Le pido a mi amigo que piense en una esponja o en una pelota
de goma cuando las apretamos con la mano. ¿Qué sucede cuando aflojamos la
presión? Que la esponja y la pelota vuelven a su forma inicial. Están fabricadas
con materiales resilientes. Sin embargo, hubo un médico, Michael
Rutter, psicólogo infantil especializado en niños con autismo, que en 1972 aplicó
en psicología el término resiliencia definiéndolo como ‘la manera
en que las personas responden a los riesgos a lo largo del tiempo’. Y de ahí ha
terminado por significar, como dice el Diccionario de Manuel
Seco, la ‘capacidad de superar las adversidades o dificultades con rapidez
y facilidad’.
Le hablo a Zalabardo de otra palabra también muy de uso
actual, empoderar.

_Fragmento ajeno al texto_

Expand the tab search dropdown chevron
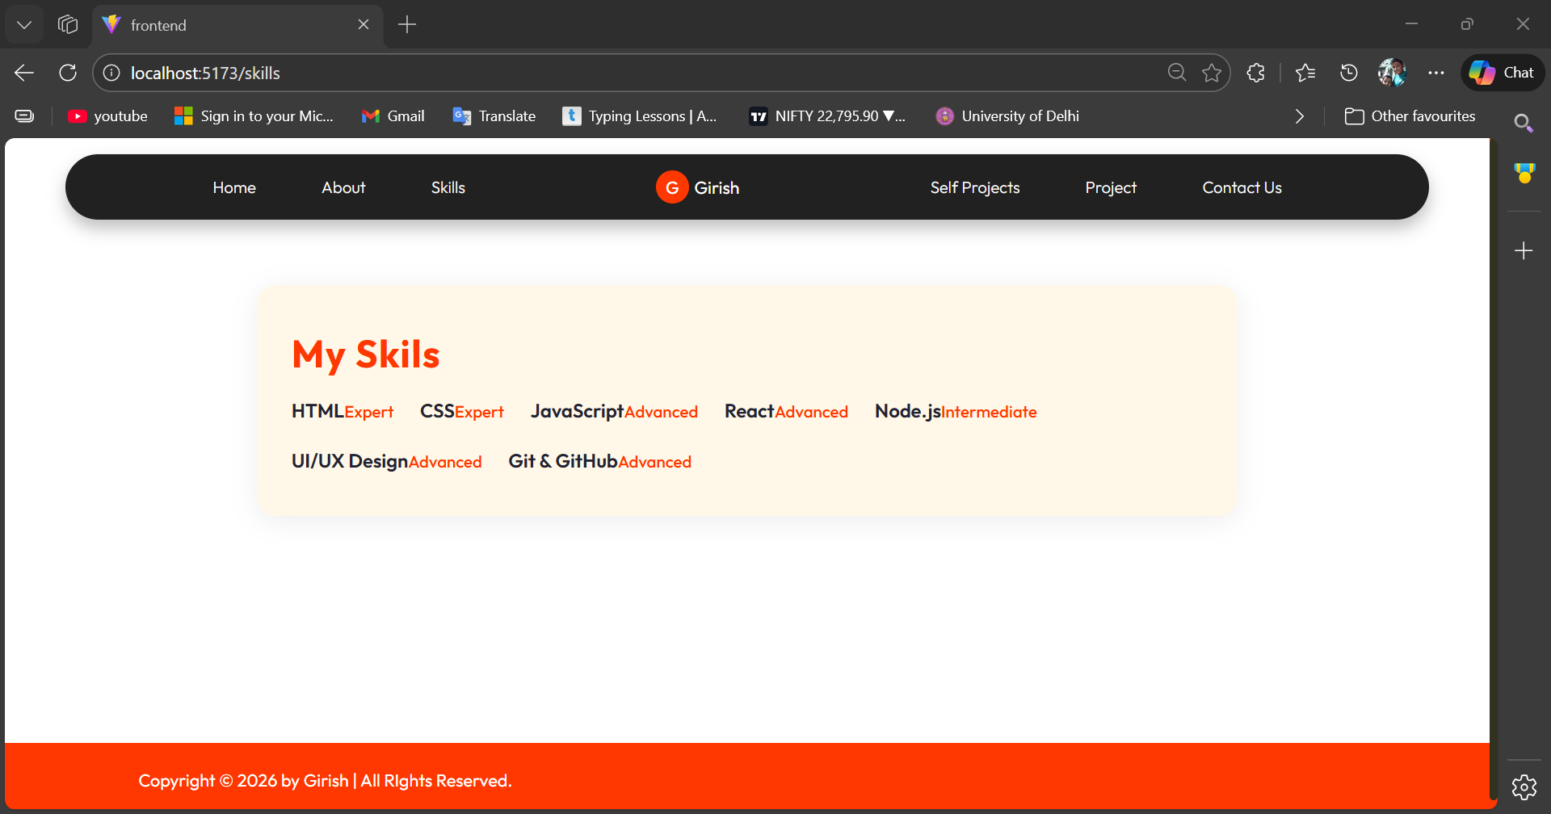This screenshot has height=814, width=1551. click(x=24, y=25)
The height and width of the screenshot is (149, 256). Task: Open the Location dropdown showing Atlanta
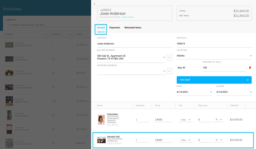214,56
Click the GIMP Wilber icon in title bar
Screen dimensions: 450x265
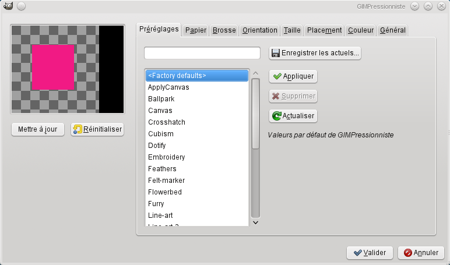coord(7,6)
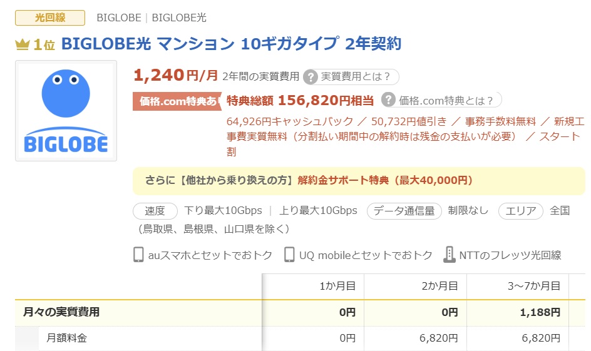This screenshot has height=351, width=591.
Task: Click the 月々の実質費用 row header
Action: pos(61,312)
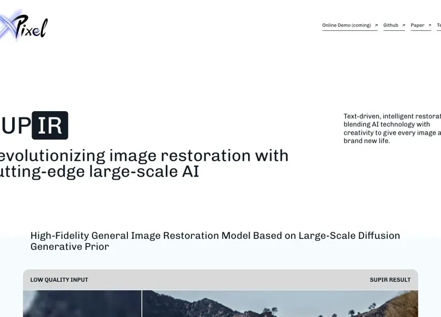Open the Paper link
441x317 pixels.
point(417,25)
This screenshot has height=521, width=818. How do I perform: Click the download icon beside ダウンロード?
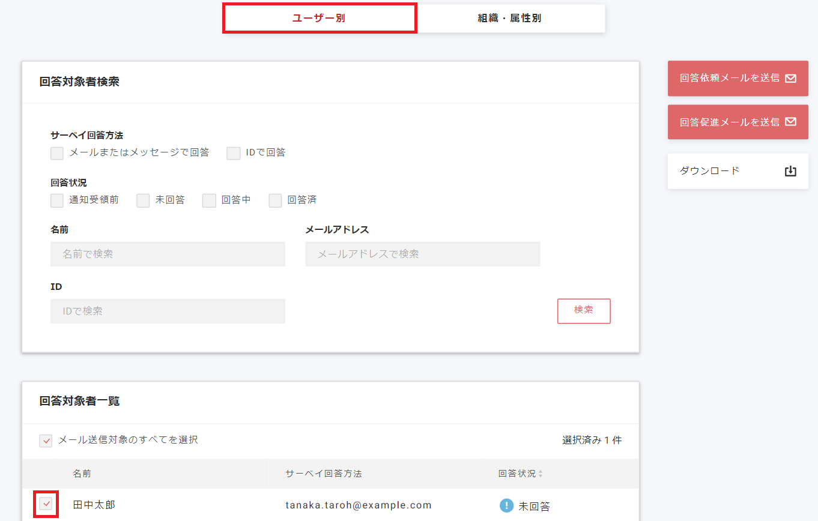click(x=790, y=171)
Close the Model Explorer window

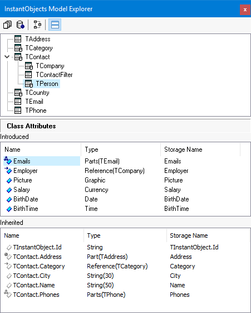(245, 9)
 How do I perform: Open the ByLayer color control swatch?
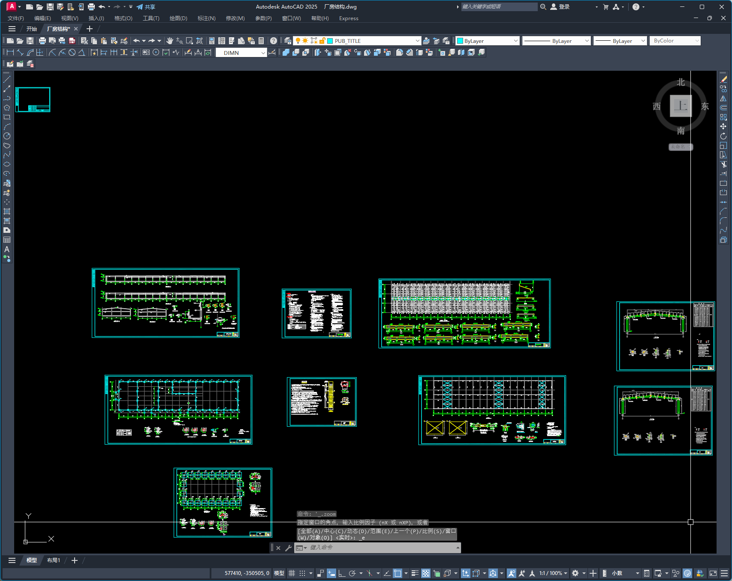pyautogui.click(x=488, y=41)
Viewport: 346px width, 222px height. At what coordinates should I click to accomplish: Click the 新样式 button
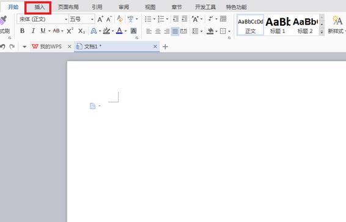click(336, 24)
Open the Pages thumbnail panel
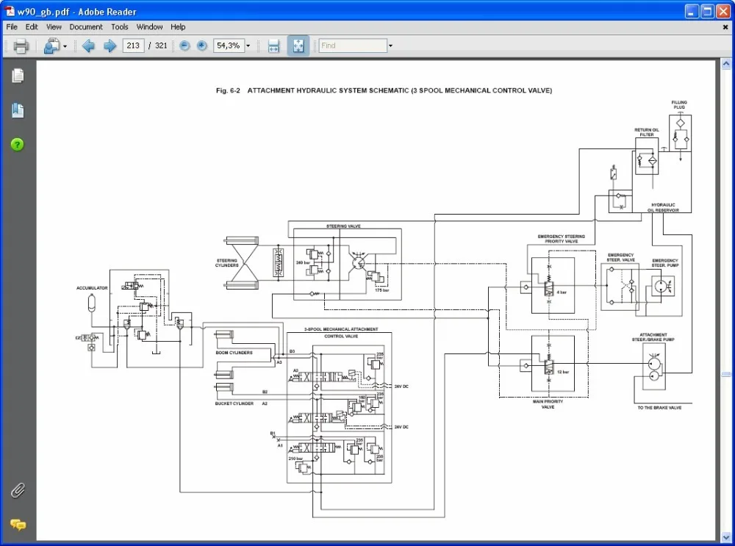735x546 pixels. click(x=18, y=76)
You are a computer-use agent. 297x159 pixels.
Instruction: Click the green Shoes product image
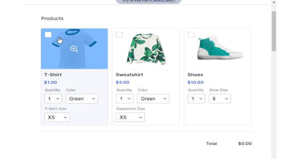click(220, 48)
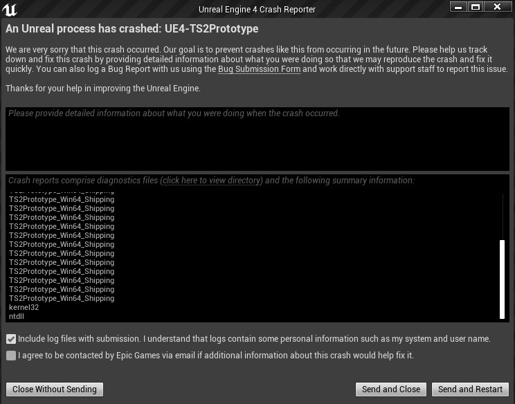Uncheck Include log files with submission
Screen dimensions: 515x404
(11, 339)
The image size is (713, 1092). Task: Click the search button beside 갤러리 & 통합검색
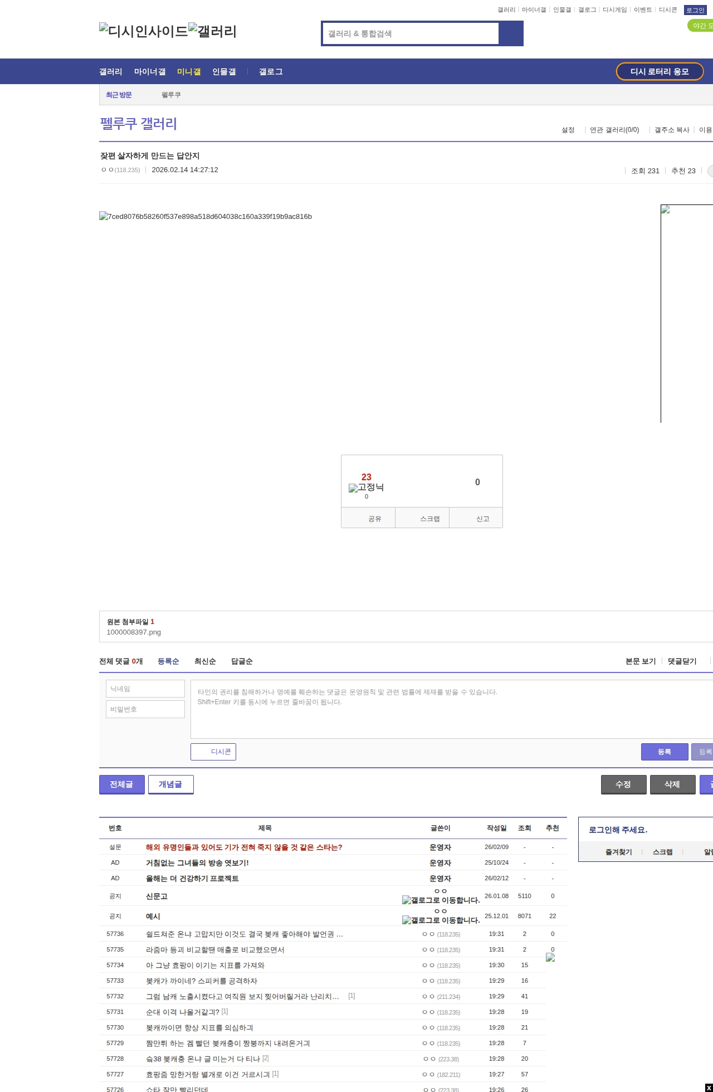511,33
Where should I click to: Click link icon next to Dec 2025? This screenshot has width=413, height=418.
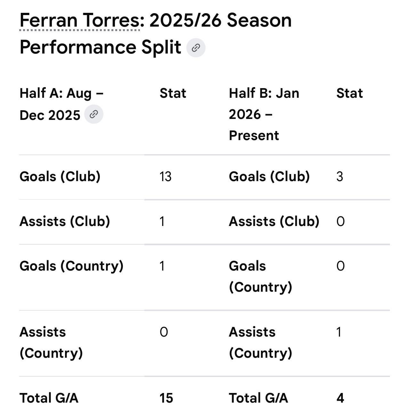[93, 114]
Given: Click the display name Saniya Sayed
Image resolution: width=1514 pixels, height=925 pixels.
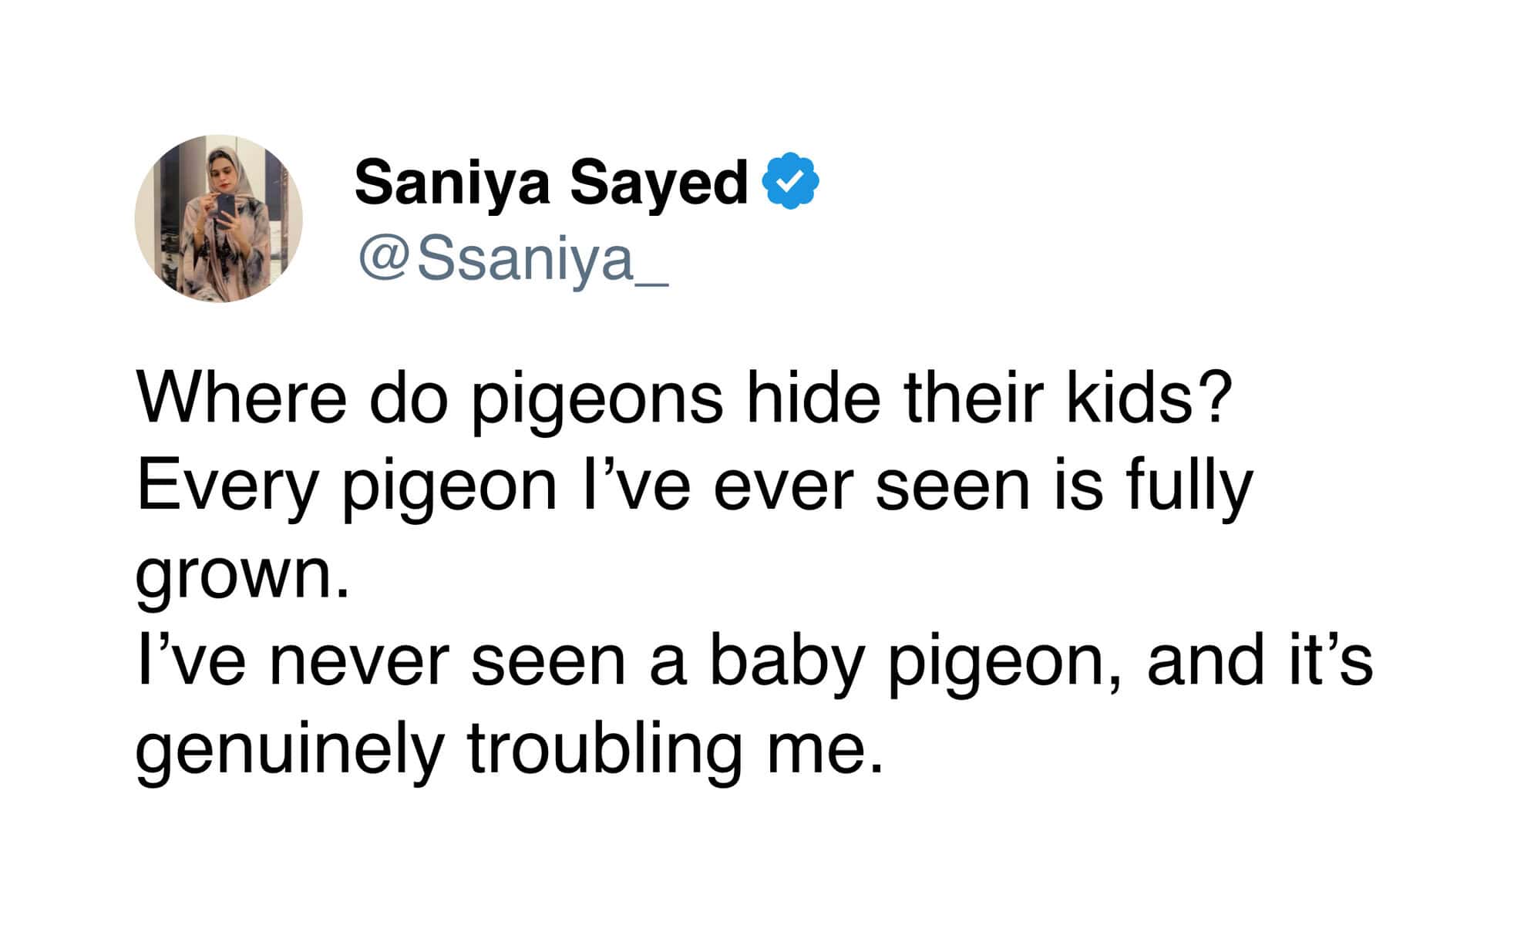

Ya en 1611, Sebastián de Covarrubias
decía que este verbo «es palabra muy antigua en la lengua castellana» y añade
que significa ‘dar poder o entregar’. Pero el Diccionario de la RAE,
desde su primera edición hasta la de 2014 ha venido manteniendo que era un
término desusado que significa ‘apoderar’.
No obstante, la palabra arrastra una historia. Hacia 1960, el pedagogo y educador brasileño Paulo Freire comenzó a utilizarla con el sentido de ‘hacer fuerte a alguien’. Y en 1972, diversos movimientos feministas la emplearon con el significado de ‘mejorar las condiciones sociales para la mujer incrementando la participación femenina en la toma de decisiones’. También en este caso la palabra acogió bajo su seno un campo mayor y en la citada edición de 2014 del DLE se dice que es ‘conceder poder a un colectivo desfavorecido socioeconómicamente para que, mediante su autogestión, mejore sus condiciones de vida’, que en la última edición ha quedado como ‘hacer poderoso o fuerte a un grupo social desfavorecido’.
Un último ejemplo. Empatía es un término
griego que, en principio, significaba ‘pasión’; sin embargo, Galeno la
aplicó en medicina como, ‘sufrimiento, enfermedad’. Pasados bastantes siglos, el
psicólogo Edward Titchener, nacido en la segunda mitad del siglo XIX, la
empezó a utilizar para designar la ‘capacidad de un terapeuta para comprender
los sentimientos de su cliente’. Y hoy, de forma general, se usa para
significar la ‘capacidad de identificación con los sentimientos de otro’. Estos
ejemplos, creo, sirven para demostrar que hay palabras antiguas que pueden
expresar significados nuevos sin necesidad de recurrir a neologismos.